El músico publica 'Desde el jergón', tragicomedia en la que recorre su vida y su trayectoria artística a través de bastantes de las canciones que ha escrito. Es asombroso asistir a las iluminaciones que originan no pocos de sus temas

Josele Santiago, esta semana, en Barcelona / Jordi Cotrina

Observemos a Josele Santiago (Madrid, 1965) en acción, en 360 grados. Los Enemigos están grabando el elepé 'Gas' (1996) en un caserío de Guipúzcoa. Josele suele ir por la noche al bar del pueblo, distante unos seis o siete kilómetros. A pie, porque ha tomado la sabia decisión de no jugarse la vida al volante. Una noche que no encuentra quien le lleve de vuelta se anima a atajar campo a través, al fin y al cabo hay luna llena. Se pierde y se cae la tira de veces, incluso en un riachuelo. Llega al caserío empapado y hecho unos zorros, pero no se va a dormir la mona.
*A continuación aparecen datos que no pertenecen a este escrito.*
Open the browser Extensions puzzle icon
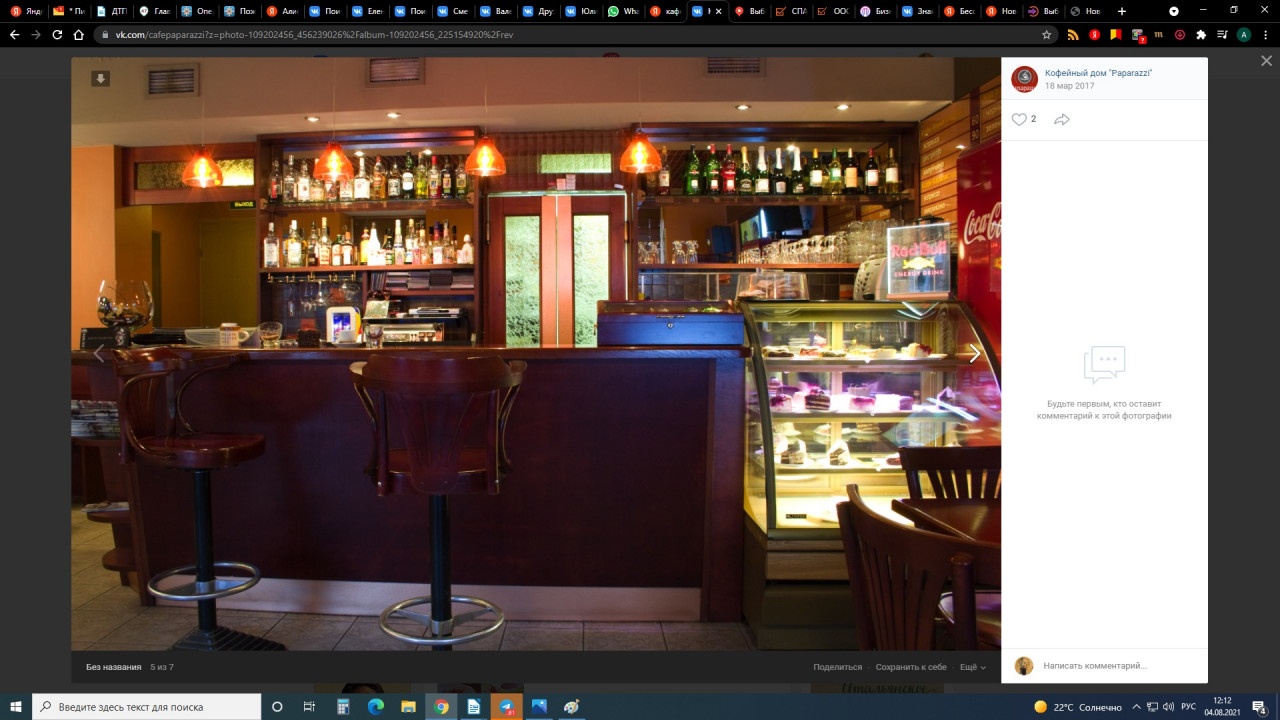 coord(1201,34)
Se ducha, prepara café, deja una botella de whisky a mano y escribe 'No me caigo bien (me caigo mal)', canción que se le ha ocurrido mientras tropezaba, rodaba y se levantaba por el bosque. "A cuento del precario sentido del equilibrio propio del que lleva una gotica de más y de la baja autoestima que a menudo acarrea la insensatez", escribe en 'Desde el jergón' (Contra), sus memorias. Josele se toma muy en serio su oficio de escritor de canciones.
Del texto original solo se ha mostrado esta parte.